Saved entries:
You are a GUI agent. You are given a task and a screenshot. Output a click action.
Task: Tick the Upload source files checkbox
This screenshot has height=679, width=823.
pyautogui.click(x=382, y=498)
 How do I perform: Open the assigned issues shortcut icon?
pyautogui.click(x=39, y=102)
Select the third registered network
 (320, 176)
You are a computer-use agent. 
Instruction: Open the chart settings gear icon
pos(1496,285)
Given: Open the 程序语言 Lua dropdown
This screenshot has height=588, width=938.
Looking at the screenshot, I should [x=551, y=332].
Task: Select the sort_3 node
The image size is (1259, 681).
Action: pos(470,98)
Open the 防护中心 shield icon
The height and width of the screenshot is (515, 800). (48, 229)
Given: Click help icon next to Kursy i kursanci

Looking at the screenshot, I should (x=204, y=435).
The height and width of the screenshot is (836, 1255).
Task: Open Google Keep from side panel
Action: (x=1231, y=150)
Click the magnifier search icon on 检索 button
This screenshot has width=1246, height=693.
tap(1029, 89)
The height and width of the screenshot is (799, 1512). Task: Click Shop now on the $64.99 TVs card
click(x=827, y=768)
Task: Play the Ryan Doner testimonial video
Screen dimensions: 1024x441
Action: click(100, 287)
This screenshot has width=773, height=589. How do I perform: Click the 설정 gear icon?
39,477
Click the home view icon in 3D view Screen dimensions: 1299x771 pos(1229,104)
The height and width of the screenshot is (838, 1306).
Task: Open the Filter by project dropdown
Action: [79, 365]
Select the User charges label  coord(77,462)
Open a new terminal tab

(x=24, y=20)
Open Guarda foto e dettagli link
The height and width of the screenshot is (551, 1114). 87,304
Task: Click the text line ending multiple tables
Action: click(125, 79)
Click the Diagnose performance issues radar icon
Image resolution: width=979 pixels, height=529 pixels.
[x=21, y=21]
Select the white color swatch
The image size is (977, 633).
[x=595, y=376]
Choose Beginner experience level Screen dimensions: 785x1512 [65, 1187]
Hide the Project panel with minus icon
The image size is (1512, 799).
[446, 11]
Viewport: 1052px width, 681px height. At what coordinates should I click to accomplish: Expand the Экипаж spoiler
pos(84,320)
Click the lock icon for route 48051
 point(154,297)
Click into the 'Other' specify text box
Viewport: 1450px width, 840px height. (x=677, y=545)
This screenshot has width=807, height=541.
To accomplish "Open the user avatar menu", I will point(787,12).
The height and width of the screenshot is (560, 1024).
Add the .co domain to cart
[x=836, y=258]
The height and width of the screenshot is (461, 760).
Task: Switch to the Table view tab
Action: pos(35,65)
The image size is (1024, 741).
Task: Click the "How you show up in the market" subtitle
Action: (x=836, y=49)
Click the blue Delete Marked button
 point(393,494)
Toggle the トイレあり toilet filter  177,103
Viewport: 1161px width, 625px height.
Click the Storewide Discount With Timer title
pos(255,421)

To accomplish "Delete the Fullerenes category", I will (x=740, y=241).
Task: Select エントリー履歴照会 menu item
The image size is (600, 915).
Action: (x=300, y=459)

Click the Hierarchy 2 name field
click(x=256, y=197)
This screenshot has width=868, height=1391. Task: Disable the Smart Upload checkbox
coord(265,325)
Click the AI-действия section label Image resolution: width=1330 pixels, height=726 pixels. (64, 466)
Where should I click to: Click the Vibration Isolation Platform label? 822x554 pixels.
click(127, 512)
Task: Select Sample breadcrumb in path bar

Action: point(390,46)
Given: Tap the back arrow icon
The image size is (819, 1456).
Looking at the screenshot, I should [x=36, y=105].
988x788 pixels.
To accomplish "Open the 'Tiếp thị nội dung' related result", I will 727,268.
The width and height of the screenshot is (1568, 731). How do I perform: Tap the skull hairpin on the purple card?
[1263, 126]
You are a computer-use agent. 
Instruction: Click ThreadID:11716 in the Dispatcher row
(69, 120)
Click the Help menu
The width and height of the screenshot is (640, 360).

◆ **PROBLEM REQUIREMENTS**
Go to the line with "Viewport: 1161px width, 625px height." in the entries above and repeat every line from there through the line with "Given: Tap the back arrow icon", exactly and with no other text.

◆ **ANSWER FOR THE TASK**
Viewport: 1161px width, 625px height.
Click the Storewide Discount With Timer title
pos(255,421)

To accomplish "Delete the Fullerenes category", I will (x=740, y=241).
Task: Select エントリー履歴照会 menu item
The image size is (600, 915).
Action: (x=300, y=459)

Click the Hierarchy 2 name field
click(x=256, y=197)
This screenshot has width=868, height=1391. Task: Disable the Smart Upload checkbox
coord(265,325)
Click the AI-действия section label Image resolution: width=1330 pixels, height=726 pixels. (64, 466)
Where should I click to: Click the Vibration Isolation Platform label? 822x554 pixels.
click(127, 512)
Task: Select Sample breadcrumb in path bar

Action: point(390,46)
Given: Tap the back arrow icon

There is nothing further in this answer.